RABU, 13 MEI 2015
09.34 WIB
Praja Pelopor Revolusi Mental (PPRM). Bukan sebuah berita baru bagi saya karena sudah dari beberapa hari yang lalu saya mendengar hal tersebut. Tapi ketika itu, tak ada niatan bagi saya untuk sedikit saja menyinggungnya. Dan kini, setelah saya membaca tulisan dari Bapak Dr. Muhadam Labolo, dosen IPDN, saya mulai tertarik untuk membicarakan tentang Praja Pelopor Revolusi Mental.
Ah, tulisan ini hanya sebuah ulasan singkat, tak menyeluruh, tak juga mendalam. Jangan jadikan ini referensi, cukup baca dan pahami apa yang menjadi pemikiran saya. Alumni yang belum lama lulus dari IPDN.

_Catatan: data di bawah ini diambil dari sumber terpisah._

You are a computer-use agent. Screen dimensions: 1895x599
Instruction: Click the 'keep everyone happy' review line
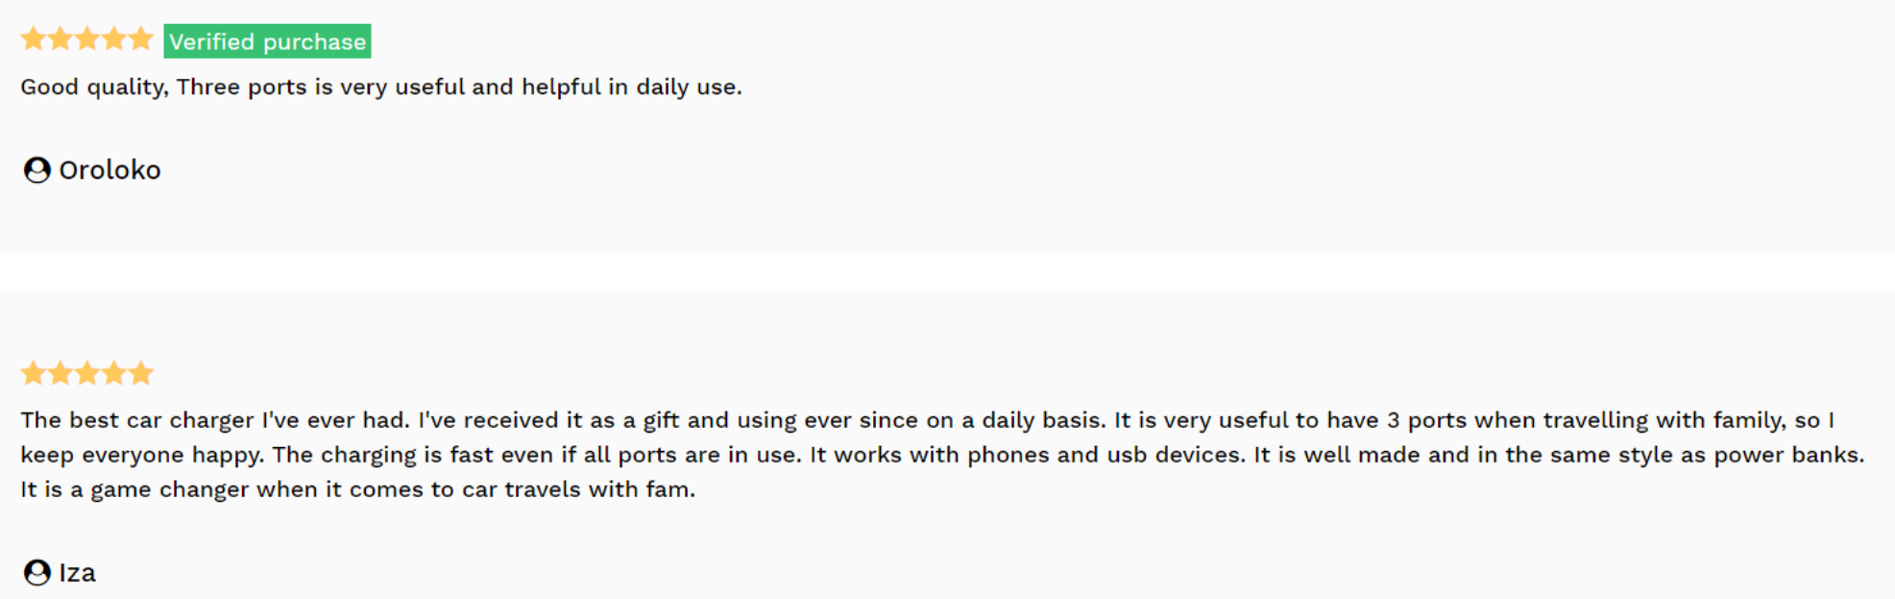942,455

Di dalam tulisan paling baru milik Bapak Dr. Muhadam Labolo berjudul "Membumikan Kemandirian Praja", secara garis besar disebutkan bahwa sebuah pendidikan jangan lagi dipandang sebagai sebuah "program" tapi lebih dari itu pendidikan harus dipahami sebagai sebuah "gerakan".
Pada akhirnya outcomes dari dunia pendidikan harus bisa menunjukan sebuah hasil akhir yang bermanfaat bagi diri pengenyam pendidikan dan masyrakat serta negara secara keseluruhan.
Indikator utama yang bisa untuk menilai itu semua adalah hasil dari sebuah pendidikan terutama IPDN sebagai pendidikan tinggi kepamongprajaan, harus mampu memberikan kemandirian kepada bangsa dan negara, khususnya kemandirian dalam hal politik, ekonomi dan budaya.
Hal itu diselaraskan dengan visi dan misi Pemerintahan dewasa ini. Ini menjadi penting karena hakikatnya IPDN mencetak calon-calon birokrat (Pegawai ASN) yang harus menjalankan program kerja Pimpinannya. Loyal terhadap visi dan misi yang ada.
Bukan karena bersifat pragmatis atau IPDN tidak memiliki acuan pendidikan dalam jangka panjang. Tapi menurut pendapat saya sebagai seorang yang awam, IPDN adalah sekolah pendidikan kedinasan, yang keluarannya telah jelas akan menjadi seorang Pegawai ASN, sehingga wajar sepertinya apabila outcomes yang dihasilkan harus selaras dengan visi dan misi Pemerintahan yang sedang menampu kekuasaan. Karena Pegawai ASN harus loyal kepada Pemerintahan yang berkuasa.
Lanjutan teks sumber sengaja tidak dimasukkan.